__ТЕКСТ УПРАЖНЕНИЯ__.
━━━

Это и есть суть путинской «модернизации», масштабной инвестиционной программы, направленной на коренное обновление производственных мощностей российской экономики. Изъян подобного подхода очевиден. Сокращение издержек «наркозависимости» за счет повышения эффективности выглядело бы логичным, если бы наиболее вопиющие формы неэффективности не составляли суть «наркозависимой» структуры экономики, в которой чрезмерные затраты становятся результатом неправильного размещения предприятий и принудительности участия в снабженческо-производственных цепочках. Поскольку эту систему трогать нельзя, повышение эффективности может быть лишь незначительным. Наращивать инвестиции в заводы советской постройки сегодня, чтобы они не требовали большего завтра, все равно что бороться с тягой к наркотику, давая его наркоману, пусть он только пообещает воздерживаться от злоупотреблений в будущем.

Если первый подход предусматривает решение проблемы «наркозависимости» напрямую, то в рамках второго предлагается нечто прямо противоположное, сосредоточить внимание на создании новых, конкурентоспособных отраслей, не зависящих от получения ренты. Цель заключается в том, чтобы эти сектора развивались в ускоренном темпе, обогнали «наркозависимые» и в конечном итоге переориентировали российскую экономику в сторону от нефти и газа.

Критики такого подхода ставят под сомнение его отличие от других форм промышленной политики, когда государство, а не рынок, выбирает, какие виды экономической деятельности больше всего заслуживают поддержки, и затем ее оказывает.

Однако если рассматривать Сколково в контексте феномена «наркозависимости», ясно, что главный вопрос заключается не в реализации проекта как таковой, то есть в том, смогут ли расположенные там компании разработать инновационный продукт. Речь идет о том, можно ли полностью уберечь эти фирмы от влияния «наркозависимых». Сколково не самодостаточно. Оно требует субсидий и иной помощи, которая в конечном итоге выделяется из нефтегазовой ренты. В результате фирмы из Сколково должны конкурировать за эту ренту с «наркозависимыми» секторами. На самом деле борьба идет не только за нефтегазовую ренту, но и за все ресурсы российской экономики. Сырьевая рента позволяет «наркозависимым» секторам наращивать выпуск продукции, увеличивая тем самым их спрос на все факторы производства. Когда производственные и снабженческие цепочки «наркоманов» продолжают требовать ресурсов, равные для всех условия игры невозможны.

Таким образом, в конечном итоге инновационные компании, скорее всего, предпочтут не бороться с системой «наркозависимости», а включиться в нее. Инноваторы аргументируют просьбы о помощи со стороны государства не тем, что они представляют собой альтернативу зависимым от ренты предприятиям, а, напротив, своей важной ролью в обеспечении выживания «наркозависимых».

━━━

__ПРЕДСТАВЛЕННЫЕ ЗАПИСИ__.
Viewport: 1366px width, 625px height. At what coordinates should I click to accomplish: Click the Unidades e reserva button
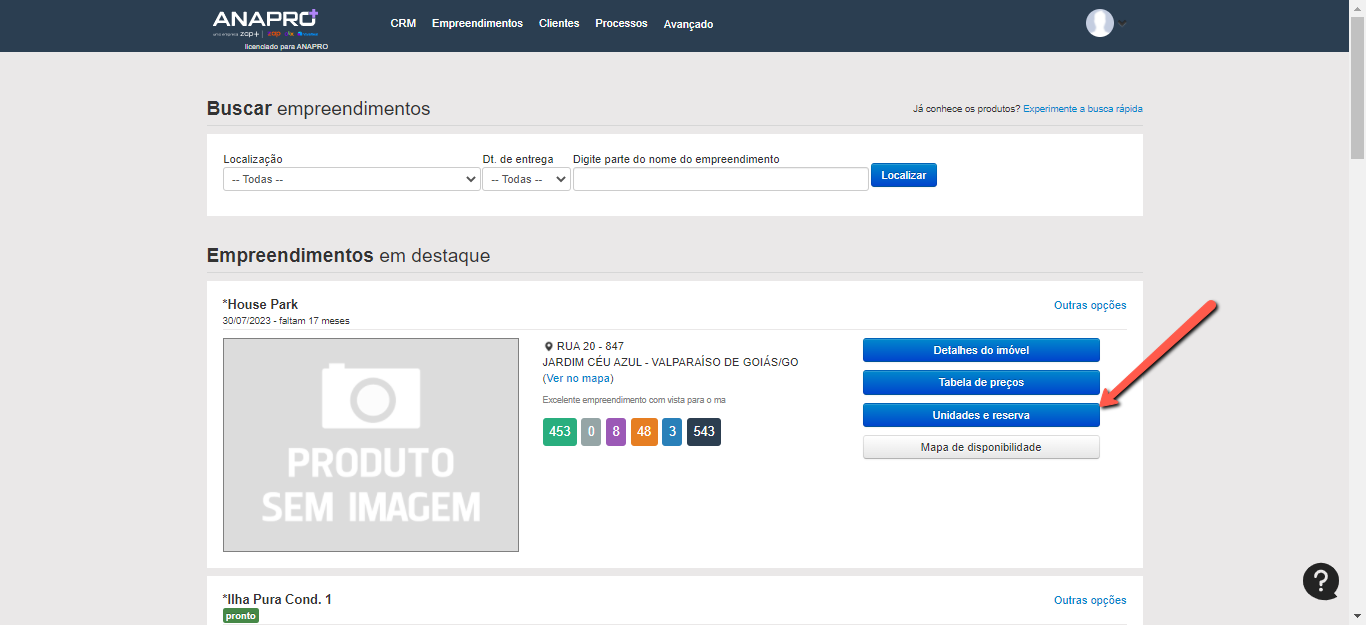pos(980,415)
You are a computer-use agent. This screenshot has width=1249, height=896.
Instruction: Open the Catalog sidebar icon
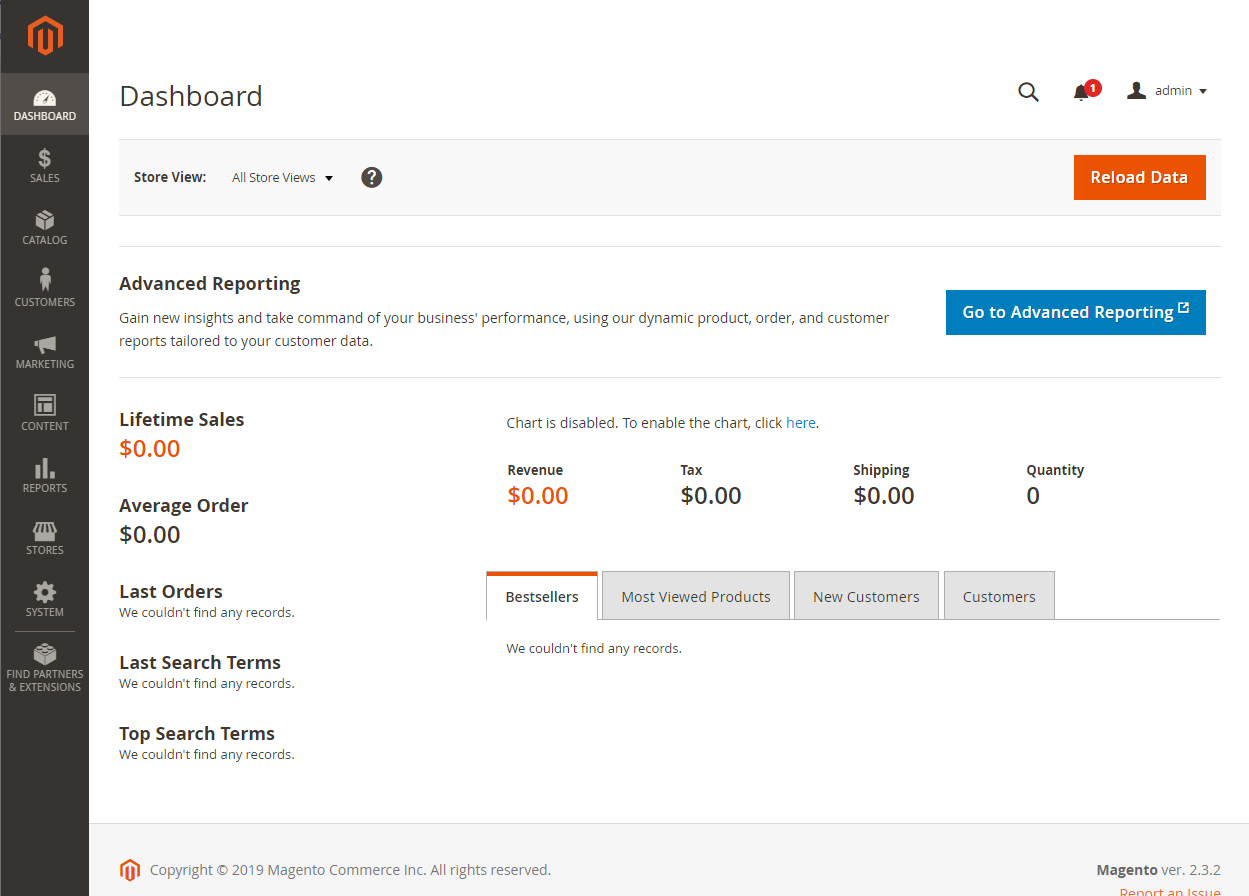[44, 227]
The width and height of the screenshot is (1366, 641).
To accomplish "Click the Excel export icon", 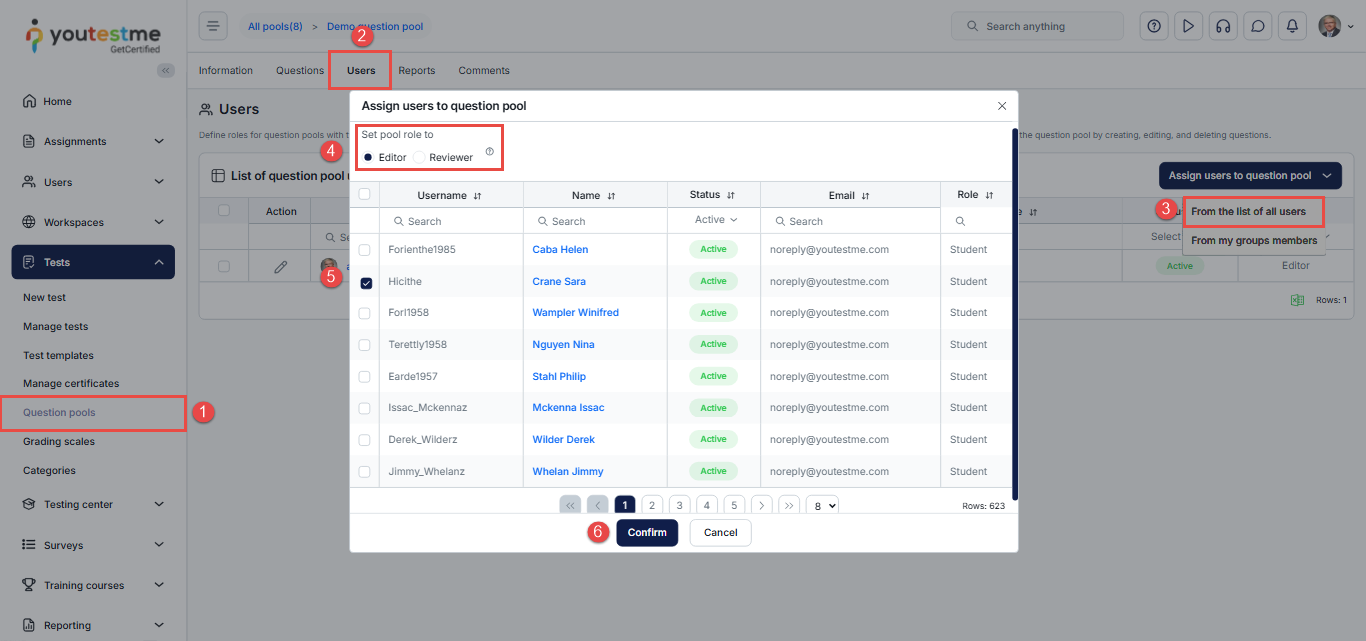I will point(1297,300).
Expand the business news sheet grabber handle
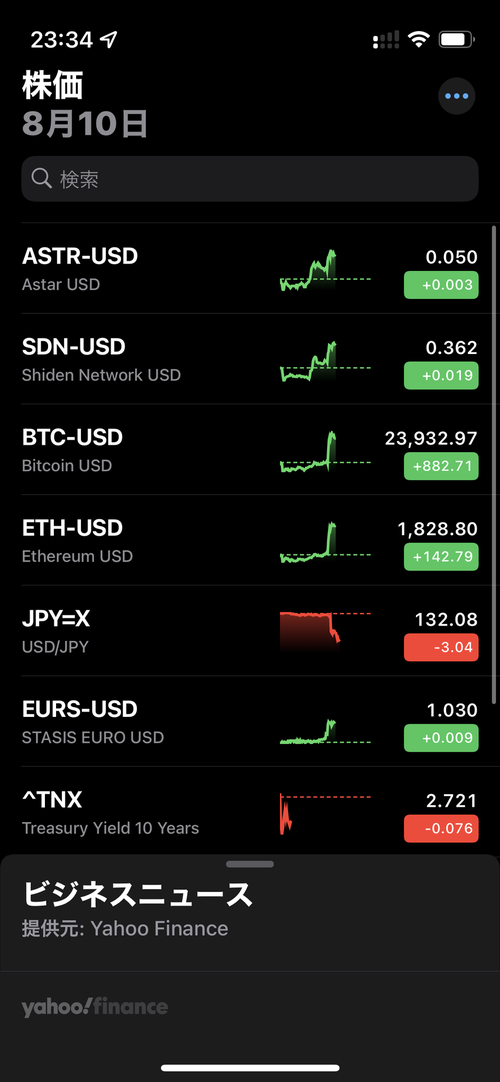Image resolution: width=500 pixels, height=1082 pixels. click(250, 864)
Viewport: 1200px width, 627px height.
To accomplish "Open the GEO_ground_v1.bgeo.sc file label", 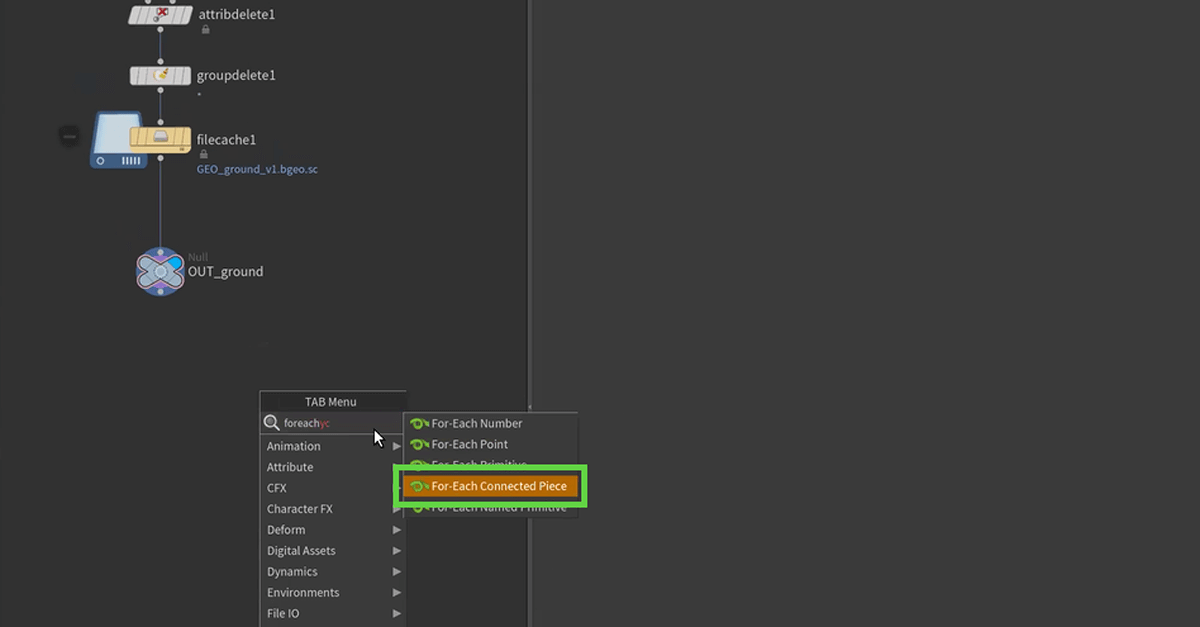I will click(257, 170).
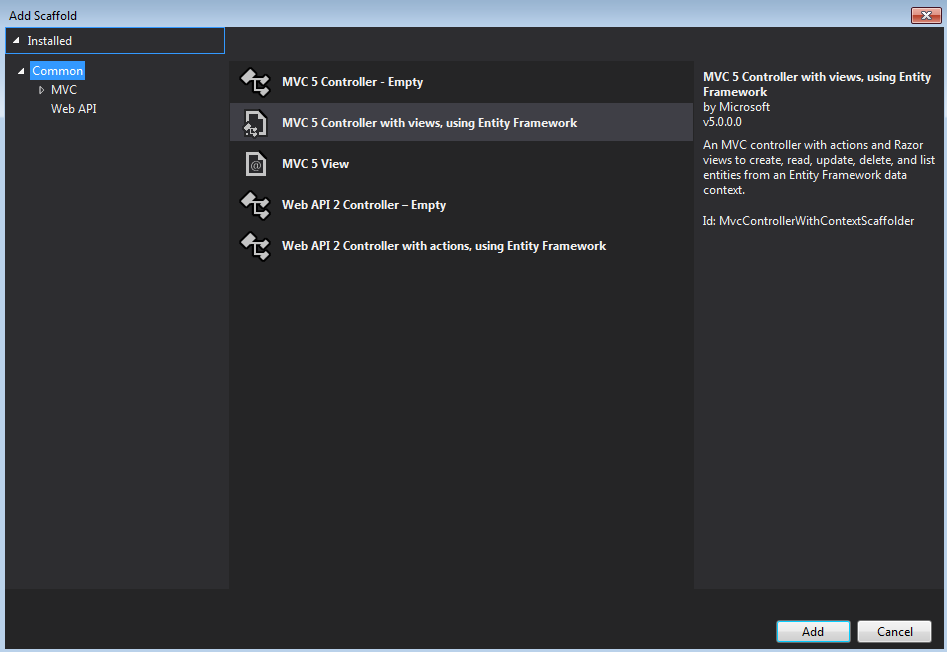Select the Common category label
This screenshot has height=652, width=947.
57,71
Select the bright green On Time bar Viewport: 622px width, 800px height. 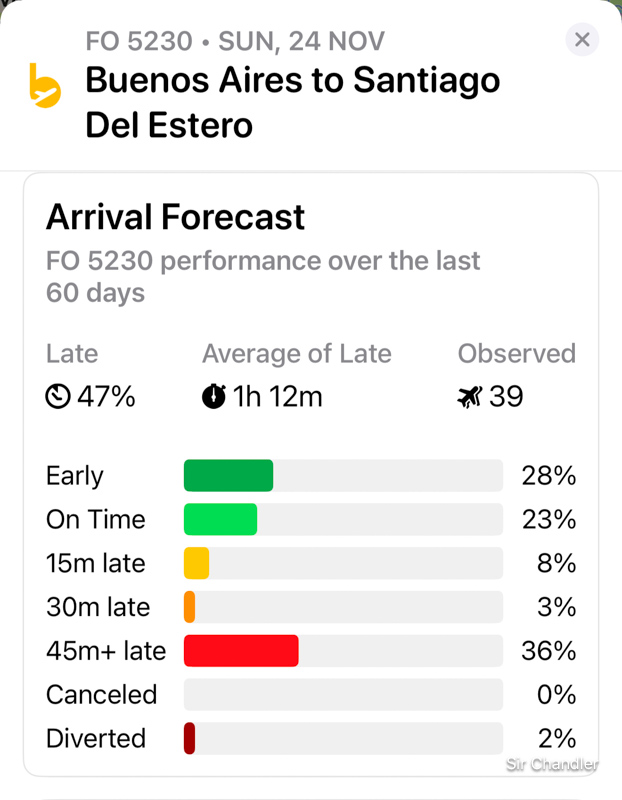pos(220,520)
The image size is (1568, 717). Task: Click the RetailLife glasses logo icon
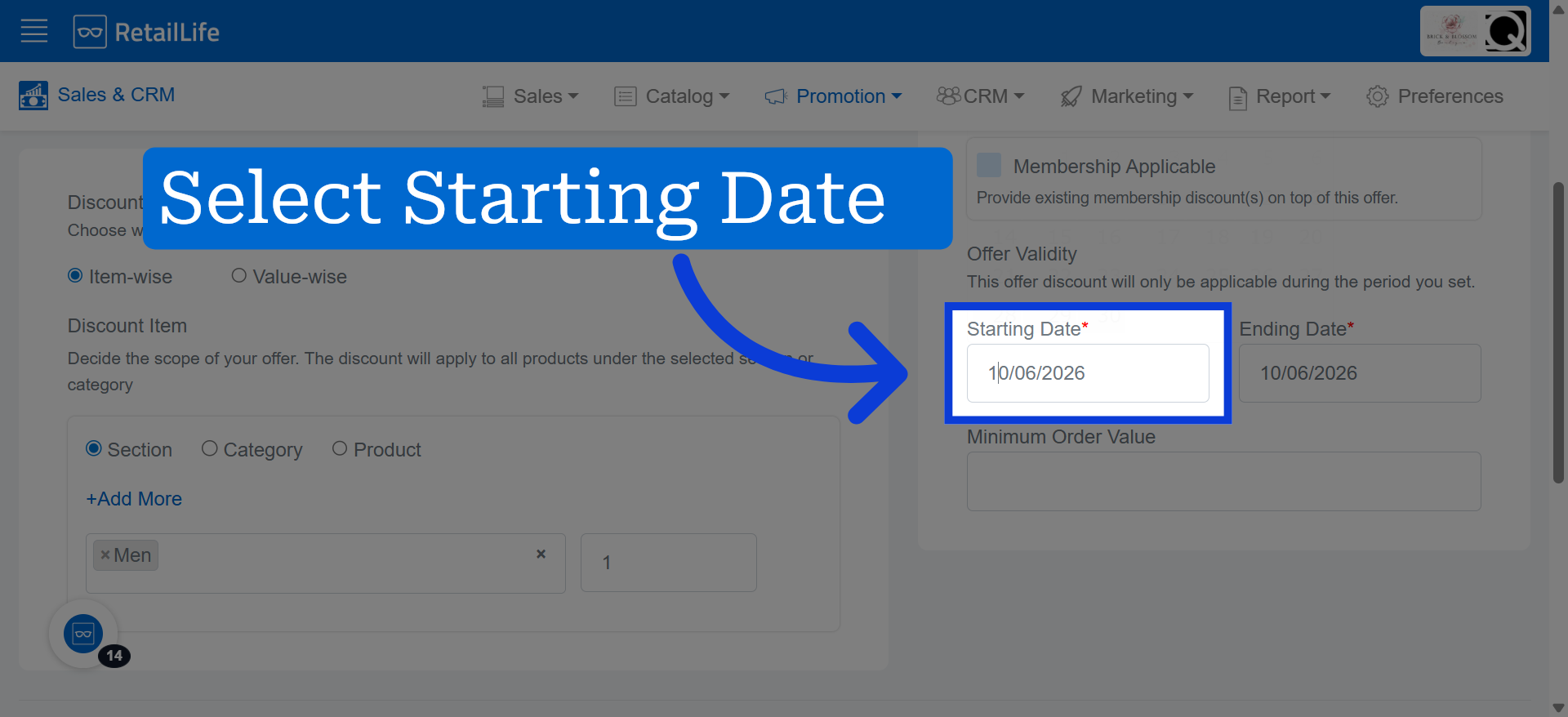(90, 32)
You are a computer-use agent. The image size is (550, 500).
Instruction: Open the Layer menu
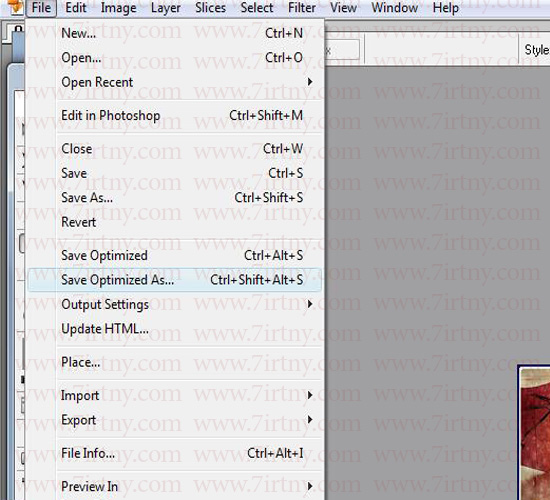point(166,8)
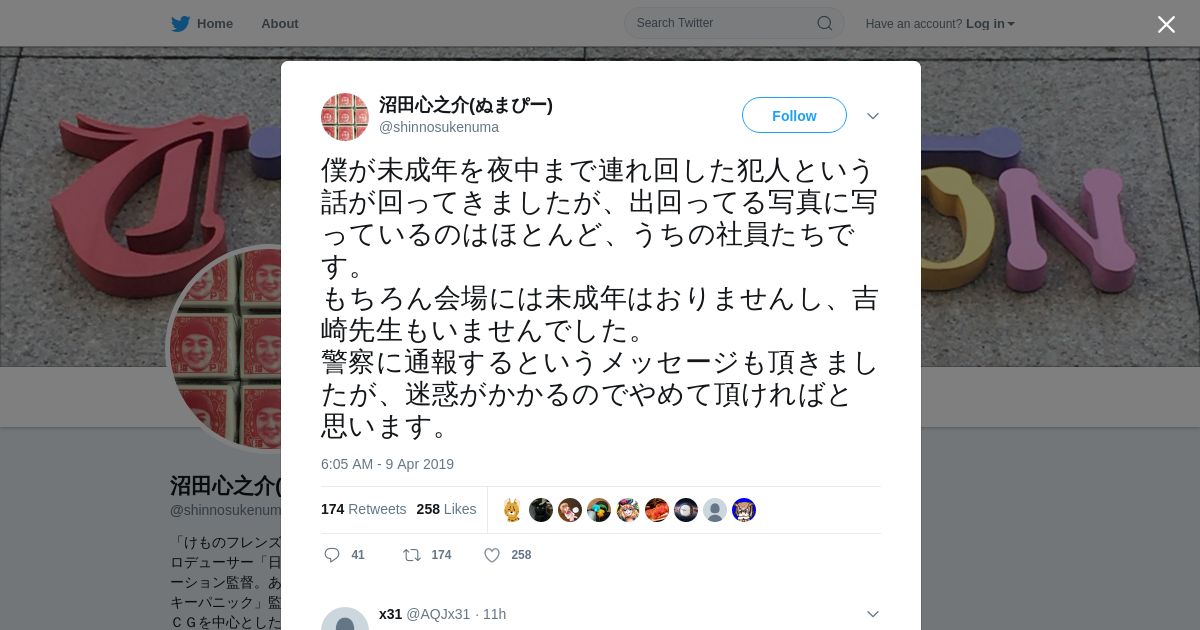Click the search magnifier icon
The image size is (1200, 630).
pyautogui.click(x=825, y=23)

━━━

__ЗАДАНИЕ 1__.
Из какого источника, согласно тексту о «наркозависимости» российской экономики, в конечном итоге выделяются субсидии и иная помощь Сколково?
__ЗАДАНИЕ 2__.
Продолжите текст о «наркозависимости» российской экономики, начав сразу после его последнего предложения.

__ПОЛЕ ОТВЕТА 1__.
Из нефтегазовой ренты.

__ПОЛЕ ОТВЕТА 2__.
Объявленная модернизация подчеркивает важность привлечения зарубежных инвестиций. Однако почти все эти капиталы вкладываются в сырьевой сектор и розничную торговлю. Главный объект модернизации, машиностроение привлекло менее 5 проц. от совокупного объема ПИИ. Более того, львиную долю этой относительно небольшой суммы составляют вложения зарубежных компаний, особенно автомобилестроительных, которым необходимо было организовать в России какое-то производство в качестве «входного билета» на российский рынок.

Заявленная правительством цель привлечения в Россию ПИИ состоит в обеспечении основных секторов промышленности необходимыми «капиталом, технологиями и опытом менеджмента».

Иностранным инвесторам, как и отечественному частному капиталу, не позволят конкурировать с цепочками распределения ренты или мешать их работе. 

Заключение

В прошлом Россия добивалась хороших результатов в рамках описанной нами модели управления экономикой. В десятилетие до мирового финансового кризиса 2008 года она опережала по темпам роста почти все страны мира. Если 1999 год брать за точку отсчета, то Россия росла вдвое быстрее, чем Китай, и в три с лишним раза быстрее Бразилии и Индии. Однако эти впечатляющие успехи были некоей аномалией. Они породили искаженное представление о российской экономике во внешнем мире.  Вступая теперь в десятилетие напряженности и компромиссов, Россия оказалась в ловушке. Чтобы добиться устойчивого развития, ей надо коренным образом изменить структуру экономики. Но подобные изменения могут привести к серьезной дестабилизации в социальном и политическом плане. Российское же руководство не готово пойти на риск дестабилизации.